Ari Seth Cohen, the New York-based writer and photographer, remembers the very first photo he took for what would become his new book of photography, “Advanced Love.”
“I was flying out to San Francisco to meet this couple Mort and Ginny,” he says. “I’d just had a tiff with my partner, which was my first real relationship. So I was in a sour mood.”

But then he arrived at Mort and Ginny’s house, and the pair walked out hand in hand. They showed him the dozens of trees and sidewalks in their neighborhood where they’d carved their heart-shaped initials and told him stories about their endless devotion.

“Mort said he misses Ginny even when she goes to the post office or her knitting group,” says Cohen, 37. “They’d been together for over 60 years and couldn’t imagine life without each other.”

Cohen returned home feeling changed, both personally and professionally. “Every time things with my partner get bumpy, I think about Mort and Ginny and their wisdom and how true love really isn’t that complicated,” he says. “So it helped me in my own relationship. But it also made me think, I want to explore more of this. I want to find more couples like them, and see what love looks like as you get older.”

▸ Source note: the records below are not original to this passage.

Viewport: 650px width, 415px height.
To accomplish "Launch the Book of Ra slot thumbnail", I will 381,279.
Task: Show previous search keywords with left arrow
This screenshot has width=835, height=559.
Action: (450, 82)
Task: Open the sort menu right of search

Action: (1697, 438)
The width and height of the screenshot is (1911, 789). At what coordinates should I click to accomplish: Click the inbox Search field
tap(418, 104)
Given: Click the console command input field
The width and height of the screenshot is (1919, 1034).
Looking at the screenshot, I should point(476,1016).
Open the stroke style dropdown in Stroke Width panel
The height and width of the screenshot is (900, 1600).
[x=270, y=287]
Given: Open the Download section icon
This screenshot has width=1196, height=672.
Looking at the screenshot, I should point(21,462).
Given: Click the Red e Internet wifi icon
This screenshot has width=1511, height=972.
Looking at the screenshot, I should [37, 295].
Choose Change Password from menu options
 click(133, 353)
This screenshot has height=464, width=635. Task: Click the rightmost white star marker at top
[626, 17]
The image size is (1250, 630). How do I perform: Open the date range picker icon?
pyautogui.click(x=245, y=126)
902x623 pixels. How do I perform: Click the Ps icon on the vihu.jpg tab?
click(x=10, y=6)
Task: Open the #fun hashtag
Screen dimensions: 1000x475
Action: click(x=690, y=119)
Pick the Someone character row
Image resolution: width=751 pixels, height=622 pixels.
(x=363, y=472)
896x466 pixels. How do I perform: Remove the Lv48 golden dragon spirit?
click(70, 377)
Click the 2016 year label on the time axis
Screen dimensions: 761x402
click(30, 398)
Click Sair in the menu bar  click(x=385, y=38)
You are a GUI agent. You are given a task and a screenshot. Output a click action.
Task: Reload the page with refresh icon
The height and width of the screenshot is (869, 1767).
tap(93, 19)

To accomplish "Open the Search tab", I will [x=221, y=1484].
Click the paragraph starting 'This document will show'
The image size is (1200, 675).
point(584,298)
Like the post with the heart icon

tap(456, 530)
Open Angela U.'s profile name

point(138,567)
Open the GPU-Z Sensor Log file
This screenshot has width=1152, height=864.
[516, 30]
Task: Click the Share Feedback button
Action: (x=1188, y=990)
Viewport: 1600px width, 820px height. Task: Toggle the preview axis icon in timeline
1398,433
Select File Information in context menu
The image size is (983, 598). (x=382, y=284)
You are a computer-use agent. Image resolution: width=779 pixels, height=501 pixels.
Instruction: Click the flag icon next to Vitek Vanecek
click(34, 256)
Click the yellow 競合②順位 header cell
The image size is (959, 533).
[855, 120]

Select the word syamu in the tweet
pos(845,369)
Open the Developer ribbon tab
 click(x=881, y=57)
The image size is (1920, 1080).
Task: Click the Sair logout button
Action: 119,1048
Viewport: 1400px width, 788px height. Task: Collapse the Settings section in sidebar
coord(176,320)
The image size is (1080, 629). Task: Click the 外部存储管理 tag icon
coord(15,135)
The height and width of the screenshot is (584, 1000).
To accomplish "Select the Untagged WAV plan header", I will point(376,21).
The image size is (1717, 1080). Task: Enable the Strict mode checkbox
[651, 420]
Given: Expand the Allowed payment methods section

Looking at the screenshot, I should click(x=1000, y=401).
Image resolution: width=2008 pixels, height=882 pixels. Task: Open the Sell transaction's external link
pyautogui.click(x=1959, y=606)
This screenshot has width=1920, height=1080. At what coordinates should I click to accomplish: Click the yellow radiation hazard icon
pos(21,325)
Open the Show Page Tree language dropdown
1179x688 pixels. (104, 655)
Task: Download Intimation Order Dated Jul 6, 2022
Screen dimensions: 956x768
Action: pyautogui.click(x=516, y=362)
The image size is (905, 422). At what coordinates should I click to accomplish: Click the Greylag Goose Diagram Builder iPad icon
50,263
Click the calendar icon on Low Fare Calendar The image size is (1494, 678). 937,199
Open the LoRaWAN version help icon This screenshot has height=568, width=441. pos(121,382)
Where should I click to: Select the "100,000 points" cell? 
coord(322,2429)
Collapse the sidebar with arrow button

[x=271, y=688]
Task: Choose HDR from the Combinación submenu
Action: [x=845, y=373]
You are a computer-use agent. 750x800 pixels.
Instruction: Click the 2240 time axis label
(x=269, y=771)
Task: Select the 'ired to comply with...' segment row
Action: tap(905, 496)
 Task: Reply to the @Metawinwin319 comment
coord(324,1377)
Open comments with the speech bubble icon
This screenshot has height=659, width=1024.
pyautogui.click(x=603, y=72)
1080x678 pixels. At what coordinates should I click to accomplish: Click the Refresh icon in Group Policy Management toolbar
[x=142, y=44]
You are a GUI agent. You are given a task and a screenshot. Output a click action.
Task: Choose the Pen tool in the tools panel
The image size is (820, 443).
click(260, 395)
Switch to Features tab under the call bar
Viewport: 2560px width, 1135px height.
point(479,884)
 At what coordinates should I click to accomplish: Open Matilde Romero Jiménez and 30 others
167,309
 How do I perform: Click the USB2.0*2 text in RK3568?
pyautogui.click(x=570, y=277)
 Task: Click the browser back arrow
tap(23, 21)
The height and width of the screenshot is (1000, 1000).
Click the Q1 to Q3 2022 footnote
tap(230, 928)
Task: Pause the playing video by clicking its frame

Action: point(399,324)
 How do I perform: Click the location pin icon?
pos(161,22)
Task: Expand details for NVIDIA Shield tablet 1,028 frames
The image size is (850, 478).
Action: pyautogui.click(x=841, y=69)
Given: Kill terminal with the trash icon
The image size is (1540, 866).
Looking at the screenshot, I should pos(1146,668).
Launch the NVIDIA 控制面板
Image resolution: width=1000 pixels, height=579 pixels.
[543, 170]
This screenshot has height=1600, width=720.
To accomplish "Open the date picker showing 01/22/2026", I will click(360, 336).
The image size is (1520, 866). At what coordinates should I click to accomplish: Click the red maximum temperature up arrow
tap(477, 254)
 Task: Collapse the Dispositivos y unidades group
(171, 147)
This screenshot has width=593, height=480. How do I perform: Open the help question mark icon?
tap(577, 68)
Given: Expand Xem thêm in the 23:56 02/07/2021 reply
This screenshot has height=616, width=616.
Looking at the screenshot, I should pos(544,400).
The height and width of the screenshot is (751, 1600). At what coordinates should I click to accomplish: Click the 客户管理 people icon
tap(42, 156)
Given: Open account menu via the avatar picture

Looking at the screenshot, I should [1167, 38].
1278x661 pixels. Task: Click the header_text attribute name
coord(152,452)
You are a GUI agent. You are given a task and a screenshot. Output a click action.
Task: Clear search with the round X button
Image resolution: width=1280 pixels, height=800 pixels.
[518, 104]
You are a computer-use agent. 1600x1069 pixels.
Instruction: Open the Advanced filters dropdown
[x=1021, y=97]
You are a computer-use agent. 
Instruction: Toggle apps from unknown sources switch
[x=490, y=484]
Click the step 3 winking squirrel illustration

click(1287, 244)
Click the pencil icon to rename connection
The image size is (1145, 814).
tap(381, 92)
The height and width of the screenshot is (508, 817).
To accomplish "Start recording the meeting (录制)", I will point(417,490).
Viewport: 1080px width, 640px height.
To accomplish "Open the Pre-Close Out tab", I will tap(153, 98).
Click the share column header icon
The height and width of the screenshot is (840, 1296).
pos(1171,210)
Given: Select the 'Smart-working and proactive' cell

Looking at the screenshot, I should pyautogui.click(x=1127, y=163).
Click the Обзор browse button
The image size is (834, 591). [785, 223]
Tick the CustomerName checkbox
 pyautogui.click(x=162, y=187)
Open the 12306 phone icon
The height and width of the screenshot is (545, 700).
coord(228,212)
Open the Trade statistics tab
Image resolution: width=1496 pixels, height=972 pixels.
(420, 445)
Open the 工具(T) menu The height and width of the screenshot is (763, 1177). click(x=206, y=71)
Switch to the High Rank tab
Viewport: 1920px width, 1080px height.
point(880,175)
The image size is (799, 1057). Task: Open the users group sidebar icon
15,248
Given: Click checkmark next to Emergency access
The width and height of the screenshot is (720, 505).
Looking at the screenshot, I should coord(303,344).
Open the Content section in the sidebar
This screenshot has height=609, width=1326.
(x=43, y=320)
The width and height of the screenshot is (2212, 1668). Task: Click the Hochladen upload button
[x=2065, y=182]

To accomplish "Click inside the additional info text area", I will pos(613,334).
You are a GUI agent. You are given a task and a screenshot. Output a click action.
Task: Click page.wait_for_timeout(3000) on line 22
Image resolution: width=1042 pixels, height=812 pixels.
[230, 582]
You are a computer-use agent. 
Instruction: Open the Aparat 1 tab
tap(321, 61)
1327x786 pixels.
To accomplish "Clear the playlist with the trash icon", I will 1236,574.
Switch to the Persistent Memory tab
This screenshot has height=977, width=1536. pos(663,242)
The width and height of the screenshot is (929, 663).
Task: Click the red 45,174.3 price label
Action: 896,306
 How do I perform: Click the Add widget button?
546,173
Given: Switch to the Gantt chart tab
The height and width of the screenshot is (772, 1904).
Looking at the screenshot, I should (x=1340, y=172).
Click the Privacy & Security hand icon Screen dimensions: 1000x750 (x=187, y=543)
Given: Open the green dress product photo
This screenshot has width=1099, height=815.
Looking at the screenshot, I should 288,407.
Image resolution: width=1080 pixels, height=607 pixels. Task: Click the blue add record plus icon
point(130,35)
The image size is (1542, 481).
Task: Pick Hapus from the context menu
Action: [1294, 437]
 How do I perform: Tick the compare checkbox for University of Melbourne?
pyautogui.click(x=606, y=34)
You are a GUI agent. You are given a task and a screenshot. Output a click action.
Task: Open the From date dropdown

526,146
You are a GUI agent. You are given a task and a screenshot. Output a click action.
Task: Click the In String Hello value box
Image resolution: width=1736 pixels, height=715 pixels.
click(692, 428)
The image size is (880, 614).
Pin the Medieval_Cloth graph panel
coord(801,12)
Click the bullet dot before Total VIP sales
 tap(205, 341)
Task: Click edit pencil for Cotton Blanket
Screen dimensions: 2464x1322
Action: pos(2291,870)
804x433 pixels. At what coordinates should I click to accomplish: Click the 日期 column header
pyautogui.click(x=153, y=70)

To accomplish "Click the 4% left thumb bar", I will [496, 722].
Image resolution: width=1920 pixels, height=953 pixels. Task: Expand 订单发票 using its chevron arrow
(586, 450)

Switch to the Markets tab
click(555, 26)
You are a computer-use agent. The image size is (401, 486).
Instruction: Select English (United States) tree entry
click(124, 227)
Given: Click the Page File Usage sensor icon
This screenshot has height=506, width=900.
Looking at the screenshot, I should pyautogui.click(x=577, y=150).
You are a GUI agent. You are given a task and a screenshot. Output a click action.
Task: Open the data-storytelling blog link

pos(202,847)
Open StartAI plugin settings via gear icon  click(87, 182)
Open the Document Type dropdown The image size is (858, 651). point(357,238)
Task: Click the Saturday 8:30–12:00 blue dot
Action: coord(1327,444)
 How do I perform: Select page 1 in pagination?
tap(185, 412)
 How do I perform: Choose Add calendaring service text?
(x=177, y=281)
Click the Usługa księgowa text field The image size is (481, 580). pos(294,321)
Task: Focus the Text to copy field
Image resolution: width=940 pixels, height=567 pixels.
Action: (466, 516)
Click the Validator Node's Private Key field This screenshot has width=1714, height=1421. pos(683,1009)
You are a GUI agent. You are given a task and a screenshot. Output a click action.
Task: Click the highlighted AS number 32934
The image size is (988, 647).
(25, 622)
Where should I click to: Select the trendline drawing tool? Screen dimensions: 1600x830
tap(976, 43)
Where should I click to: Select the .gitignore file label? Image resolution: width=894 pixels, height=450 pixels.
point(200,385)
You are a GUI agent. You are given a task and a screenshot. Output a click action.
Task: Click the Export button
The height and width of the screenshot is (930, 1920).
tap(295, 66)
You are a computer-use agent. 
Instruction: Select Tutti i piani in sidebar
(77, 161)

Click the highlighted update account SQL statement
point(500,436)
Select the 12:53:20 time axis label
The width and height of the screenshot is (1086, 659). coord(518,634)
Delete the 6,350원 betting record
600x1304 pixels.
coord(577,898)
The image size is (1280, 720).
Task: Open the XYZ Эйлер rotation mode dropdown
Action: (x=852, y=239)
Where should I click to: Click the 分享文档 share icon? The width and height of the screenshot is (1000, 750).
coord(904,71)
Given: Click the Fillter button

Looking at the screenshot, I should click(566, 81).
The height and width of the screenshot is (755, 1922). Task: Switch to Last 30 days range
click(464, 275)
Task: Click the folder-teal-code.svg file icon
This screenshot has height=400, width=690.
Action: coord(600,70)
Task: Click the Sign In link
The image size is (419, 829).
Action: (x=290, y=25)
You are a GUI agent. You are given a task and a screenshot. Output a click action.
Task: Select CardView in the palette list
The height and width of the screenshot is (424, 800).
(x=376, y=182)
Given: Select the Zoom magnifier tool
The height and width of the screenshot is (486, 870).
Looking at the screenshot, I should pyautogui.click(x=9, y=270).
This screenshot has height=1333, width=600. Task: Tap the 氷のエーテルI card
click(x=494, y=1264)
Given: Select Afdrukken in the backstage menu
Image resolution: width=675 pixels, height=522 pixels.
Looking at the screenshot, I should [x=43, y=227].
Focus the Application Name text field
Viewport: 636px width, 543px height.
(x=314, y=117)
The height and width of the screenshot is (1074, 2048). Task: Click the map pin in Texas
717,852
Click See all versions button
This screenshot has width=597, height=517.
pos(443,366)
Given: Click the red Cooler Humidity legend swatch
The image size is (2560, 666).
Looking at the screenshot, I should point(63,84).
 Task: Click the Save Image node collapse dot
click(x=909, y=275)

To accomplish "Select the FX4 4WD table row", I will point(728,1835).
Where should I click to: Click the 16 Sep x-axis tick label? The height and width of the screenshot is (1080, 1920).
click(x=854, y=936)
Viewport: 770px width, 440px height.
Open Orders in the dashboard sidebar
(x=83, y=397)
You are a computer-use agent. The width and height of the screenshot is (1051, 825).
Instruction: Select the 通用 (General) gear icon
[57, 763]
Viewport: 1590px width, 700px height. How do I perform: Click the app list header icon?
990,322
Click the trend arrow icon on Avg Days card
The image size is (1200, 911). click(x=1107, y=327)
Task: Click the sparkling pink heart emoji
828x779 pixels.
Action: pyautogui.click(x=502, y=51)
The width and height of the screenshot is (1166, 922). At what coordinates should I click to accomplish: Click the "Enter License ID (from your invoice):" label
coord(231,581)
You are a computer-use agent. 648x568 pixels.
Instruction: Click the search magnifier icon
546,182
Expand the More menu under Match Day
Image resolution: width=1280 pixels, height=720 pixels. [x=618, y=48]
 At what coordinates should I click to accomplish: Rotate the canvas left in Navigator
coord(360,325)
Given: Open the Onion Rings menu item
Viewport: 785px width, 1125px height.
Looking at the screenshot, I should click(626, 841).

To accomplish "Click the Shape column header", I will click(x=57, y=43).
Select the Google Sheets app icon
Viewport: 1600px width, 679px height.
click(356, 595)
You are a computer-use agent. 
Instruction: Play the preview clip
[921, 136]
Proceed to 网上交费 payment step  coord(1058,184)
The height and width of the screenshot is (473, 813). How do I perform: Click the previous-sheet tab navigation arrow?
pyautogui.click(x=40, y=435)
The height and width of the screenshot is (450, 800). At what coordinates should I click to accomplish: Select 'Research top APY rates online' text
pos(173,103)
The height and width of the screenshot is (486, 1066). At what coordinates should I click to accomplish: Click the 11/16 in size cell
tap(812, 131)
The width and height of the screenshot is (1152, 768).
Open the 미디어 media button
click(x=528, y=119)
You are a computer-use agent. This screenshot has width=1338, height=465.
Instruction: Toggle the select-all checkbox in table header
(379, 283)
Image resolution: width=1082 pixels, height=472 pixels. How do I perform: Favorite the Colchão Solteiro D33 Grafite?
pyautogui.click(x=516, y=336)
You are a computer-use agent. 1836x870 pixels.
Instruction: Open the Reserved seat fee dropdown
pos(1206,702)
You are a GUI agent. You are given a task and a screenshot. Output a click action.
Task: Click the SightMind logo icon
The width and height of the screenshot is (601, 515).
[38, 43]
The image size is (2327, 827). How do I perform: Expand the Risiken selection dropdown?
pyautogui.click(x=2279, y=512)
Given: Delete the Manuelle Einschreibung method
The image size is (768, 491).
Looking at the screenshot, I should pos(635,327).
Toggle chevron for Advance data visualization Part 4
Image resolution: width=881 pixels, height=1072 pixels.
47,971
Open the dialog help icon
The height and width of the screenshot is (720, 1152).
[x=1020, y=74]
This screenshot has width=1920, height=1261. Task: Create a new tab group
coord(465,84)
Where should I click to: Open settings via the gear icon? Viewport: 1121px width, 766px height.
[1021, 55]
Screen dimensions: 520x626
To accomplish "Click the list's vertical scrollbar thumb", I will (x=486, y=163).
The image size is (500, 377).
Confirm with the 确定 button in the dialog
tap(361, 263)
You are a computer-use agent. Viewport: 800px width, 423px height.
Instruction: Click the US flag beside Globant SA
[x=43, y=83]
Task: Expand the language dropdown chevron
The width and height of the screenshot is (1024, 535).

A colorful couple going down a slide
Ari Seth Cohen

Photographing older adults is nothing new for Cohen. Since 2008, he’s run the street style blog Advanced Style, devoted to “capturing the sartorial savvy of the senior set.” It was inspired in part by his late and beloved grandmother, who told Cohen when he was a child that he should move to New York if he wanted to be creative. The blog led to two bestselling books, 2012’s “Advanced Style” and 2016’s “Advanced Style: Older & Wiser,” and a documentary.

But after meeting Mort and Ginny in 2015, Cohen decided to take his senior photography in a different direction. He began seeking out couples, traveling across the globe to 30 different cities — from Berlin, Germany, to San Miguel de Allende, Mexico — to find people whose relationships proved “there’s no time limit for falling in love,” he says.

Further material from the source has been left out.